ORANGE, NJ — The special election to select two new members for the Orange Board of Education was delayed by a snowstorm on Tuesday, March 14, but the new election date, Tuesday, March 28, provides voters with a little more time to get to know the 19 candidates. A candidates forum is scheduled for Saturday, March 25, at 3 p.m. in First Shiloh Baptist Church, located at 424 Main St.
An informal event was hosted March 1 for all 19 candidates by Orange West Ward Councilman Harold Johnson at his home so they could introduce themselves to him and other members of the Orange Municipal Democratic Committee, prior to the original special election date.

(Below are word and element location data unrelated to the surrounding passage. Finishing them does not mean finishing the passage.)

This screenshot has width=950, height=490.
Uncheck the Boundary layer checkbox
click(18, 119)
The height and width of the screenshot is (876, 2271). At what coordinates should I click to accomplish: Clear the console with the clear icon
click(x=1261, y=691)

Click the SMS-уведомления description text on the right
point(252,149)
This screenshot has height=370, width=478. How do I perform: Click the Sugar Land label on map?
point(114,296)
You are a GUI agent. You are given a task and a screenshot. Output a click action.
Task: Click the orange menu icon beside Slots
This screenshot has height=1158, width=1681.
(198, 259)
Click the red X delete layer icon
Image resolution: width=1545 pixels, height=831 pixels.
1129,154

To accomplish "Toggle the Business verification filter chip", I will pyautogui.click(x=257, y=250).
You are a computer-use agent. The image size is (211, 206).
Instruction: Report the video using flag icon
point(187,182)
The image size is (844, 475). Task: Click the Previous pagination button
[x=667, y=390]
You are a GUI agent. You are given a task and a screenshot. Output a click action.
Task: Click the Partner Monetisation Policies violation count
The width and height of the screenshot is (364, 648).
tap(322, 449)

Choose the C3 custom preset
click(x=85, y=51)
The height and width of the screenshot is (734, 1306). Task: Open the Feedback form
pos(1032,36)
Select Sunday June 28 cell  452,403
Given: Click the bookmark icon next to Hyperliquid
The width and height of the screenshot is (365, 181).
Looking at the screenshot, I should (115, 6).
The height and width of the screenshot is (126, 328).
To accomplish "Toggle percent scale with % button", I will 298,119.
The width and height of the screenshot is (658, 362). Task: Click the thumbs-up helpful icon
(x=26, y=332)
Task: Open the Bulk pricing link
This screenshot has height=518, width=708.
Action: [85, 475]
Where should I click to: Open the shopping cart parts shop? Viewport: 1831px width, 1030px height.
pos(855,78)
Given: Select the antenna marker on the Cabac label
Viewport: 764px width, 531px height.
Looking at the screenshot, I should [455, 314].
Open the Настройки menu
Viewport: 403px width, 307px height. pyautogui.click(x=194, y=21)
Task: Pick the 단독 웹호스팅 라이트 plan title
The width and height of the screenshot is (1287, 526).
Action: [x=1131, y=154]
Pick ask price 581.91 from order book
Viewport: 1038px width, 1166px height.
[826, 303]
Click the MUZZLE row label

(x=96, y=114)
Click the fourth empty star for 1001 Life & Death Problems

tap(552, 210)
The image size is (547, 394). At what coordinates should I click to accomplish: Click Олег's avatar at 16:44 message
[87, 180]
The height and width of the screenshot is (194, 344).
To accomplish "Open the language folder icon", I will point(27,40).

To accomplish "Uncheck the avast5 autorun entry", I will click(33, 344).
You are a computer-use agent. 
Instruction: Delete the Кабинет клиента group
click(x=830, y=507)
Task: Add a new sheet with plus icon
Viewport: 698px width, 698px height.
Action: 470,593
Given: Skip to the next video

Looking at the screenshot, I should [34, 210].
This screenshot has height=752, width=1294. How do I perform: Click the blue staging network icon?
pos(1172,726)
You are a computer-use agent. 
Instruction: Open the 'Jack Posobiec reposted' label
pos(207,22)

“On Tuesday, the first round of elections are scheduled to fill the two school board seats that will expand the board from seven members to nine members,” said Johnson in an email sent to prospective Orange voters Sunday, March 12. “In November 2017, there will be another school board election. On that ballot, we replace two more expired seats that were appointed by the mayor. There will be yearly elections, until the school board completely transitions to all nine elected board members.”
Johnson said he listened to the certified school board candidates at the R.A.D.I.C.A.L. Orange forum at First Universalist Unitarian Church on Cleveland Street.
“I was impressed by everyone and their stated commitment to the school district and the children in Orange,” Johnson said.
Orange Municipal Democratic Committee Chairman and East Ward Councilman Kerry Coley said he is hoping for a good voter turnout for the city’s first-ever Board of Education election. He addes that the election hopefully it won’t be preempted again either by “an act of God” such as the snowstorm, or acts of man, such as the legal petitions opposing the election filed by the current appointed Orange Board of Education members and Mayor Dwayne Warren, who appointed them.
“Historically, just by the date of this election, it’s going to, more than likely, be a low voter turnout, so someone could possibly win this election just by one or two votes, because you have … 19 candidates that are going to be pulling from the few voters that do come out,” Coley said Saturday, March 18. “So by pushing this election back a few days, I think it was a blessing to the candidates to do a little bit more canvassing, campaigning and introducing themselves to likely voters to get the word out. So I think that, just for that reason alone, it will increase the number of voters that will turn out.”